─── MATERIAL SUPPLIED ───

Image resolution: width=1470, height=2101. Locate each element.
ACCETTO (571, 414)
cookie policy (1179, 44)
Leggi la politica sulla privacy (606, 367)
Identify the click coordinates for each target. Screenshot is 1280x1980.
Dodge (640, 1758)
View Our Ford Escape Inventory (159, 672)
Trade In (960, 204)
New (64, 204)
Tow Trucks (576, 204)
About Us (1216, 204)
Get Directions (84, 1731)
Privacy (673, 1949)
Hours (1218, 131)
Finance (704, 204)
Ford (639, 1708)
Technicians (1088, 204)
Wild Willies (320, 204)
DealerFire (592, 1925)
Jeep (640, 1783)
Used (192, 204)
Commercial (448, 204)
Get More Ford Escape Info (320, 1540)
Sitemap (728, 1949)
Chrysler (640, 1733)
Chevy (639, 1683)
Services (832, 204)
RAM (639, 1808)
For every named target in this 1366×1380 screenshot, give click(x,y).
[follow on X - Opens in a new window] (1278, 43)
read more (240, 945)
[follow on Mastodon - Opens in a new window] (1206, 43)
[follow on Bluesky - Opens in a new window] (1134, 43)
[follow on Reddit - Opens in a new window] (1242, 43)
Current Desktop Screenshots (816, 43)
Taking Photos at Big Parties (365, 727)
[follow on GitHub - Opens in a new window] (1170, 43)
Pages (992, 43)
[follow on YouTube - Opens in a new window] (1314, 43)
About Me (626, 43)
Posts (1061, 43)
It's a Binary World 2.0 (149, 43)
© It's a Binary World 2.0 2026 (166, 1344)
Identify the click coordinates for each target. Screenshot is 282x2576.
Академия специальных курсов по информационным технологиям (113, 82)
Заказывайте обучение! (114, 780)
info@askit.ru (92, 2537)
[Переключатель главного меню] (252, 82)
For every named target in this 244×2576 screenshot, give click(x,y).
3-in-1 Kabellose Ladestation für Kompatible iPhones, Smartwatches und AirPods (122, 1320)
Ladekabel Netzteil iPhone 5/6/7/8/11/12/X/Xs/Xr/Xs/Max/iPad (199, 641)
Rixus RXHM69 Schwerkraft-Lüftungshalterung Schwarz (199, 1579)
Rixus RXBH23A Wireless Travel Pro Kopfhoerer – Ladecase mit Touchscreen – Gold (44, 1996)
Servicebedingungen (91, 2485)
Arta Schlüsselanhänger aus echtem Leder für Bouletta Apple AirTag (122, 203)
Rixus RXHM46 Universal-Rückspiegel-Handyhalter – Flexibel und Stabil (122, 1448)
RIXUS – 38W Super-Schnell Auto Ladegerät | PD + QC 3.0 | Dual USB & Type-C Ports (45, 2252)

───

WHAT TO DO: All records shown above are to be repeated exactly.

SOLUTION TO THE EXERCISE:
Image resolution: width=1470, height=2101. Locate each element.
ACCETTO (571, 414)
cookie policy (1179, 44)
Leggi la politica sulla privacy (606, 367)
Identify the click coordinates for each target. Screenshot is 1280x1980.
Dodge (640, 1758)
View Our Ford Escape Inventory (159, 672)
Trade In (960, 204)
New (64, 204)
Tow Trucks (576, 204)
About Us (1216, 204)
Get Directions (84, 1731)
Privacy (673, 1949)
Hours (1218, 131)
Finance (704, 204)
Ford (639, 1708)
Technicians (1088, 204)
Wild Willies (320, 204)
DealerFire (592, 1925)
Jeep (640, 1783)
Used (192, 204)
Commercial (448, 204)
Get More Ford Escape Info (320, 1540)
Sitemap (728, 1949)
Chrysler (640, 1733)
Chevy (639, 1683)
Services (832, 204)
RAM (639, 1808)
For every named target in this 1366×1380 screenshot, give click(x,y).
[follow on X - Opens in a new window] (1278, 43)
read more (240, 945)
[follow on Mastodon - Opens in a new window] (1206, 43)
[follow on Bluesky - Opens in a new window] (1134, 43)
[follow on Reddit - Opens in a new window] (1242, 43)
Current Desktop Screenshots (816, 43)
Taking Photos at Big Parties (365, 727)
[follow on GitHub - Opens in a new window] (1170, 43)
Pages (992, 43)
[follow on YouTube - Opens in a new window] (1314, 43)
About Me (626, 43)
Posts (1061, 43)
It's a Binary World 2.0 (149, 43)
© It's a Binary World 2.0 2026 (166, 1344)
Identify the click coordinates for each target. Screenshot is 282x2576.
Академия специальных курсов по информационным технологиям (113, 82)
Заказывайте обучение! (114, 780)
info@askit.ru (92, 2537)
[Переключатель главного меню] (252, 82)
For every named target in this 244×2576 screenshot, give click(x,y).
3-in-1 Kabellose Ladestation für Kompatible iPhones, Smartwatches und AirPods (122, 1320)
Ladekabel Netzteil iPhone 5/6/7/8/11/12/X/Xs/Xr/Xs/Max/iPad (199, 641)
Rixus RXHM69 Schwerkraft-Lüftungshalterung Schwarz (199, 1579)
Rixus RXBH23A Wireless Travel Pro Kopfhoerer – Ladecase mit Touchscreen – Gold (44, 1996)
Servicebedingungen (91, 2485)
Arta Schlüsselanhänger aus echtem Leder für Bouletta Apple AirTag (122, 203)
Rixus RXHM46 Universal-Rückspiegel-Handyhalter – Flexibel und Stabil (122, 1448)
RIXUS – 38W Super-Schnell Auto Ladegerät | PD + QC 3.0 | Dual USB & Type-C Ports (45, 2252)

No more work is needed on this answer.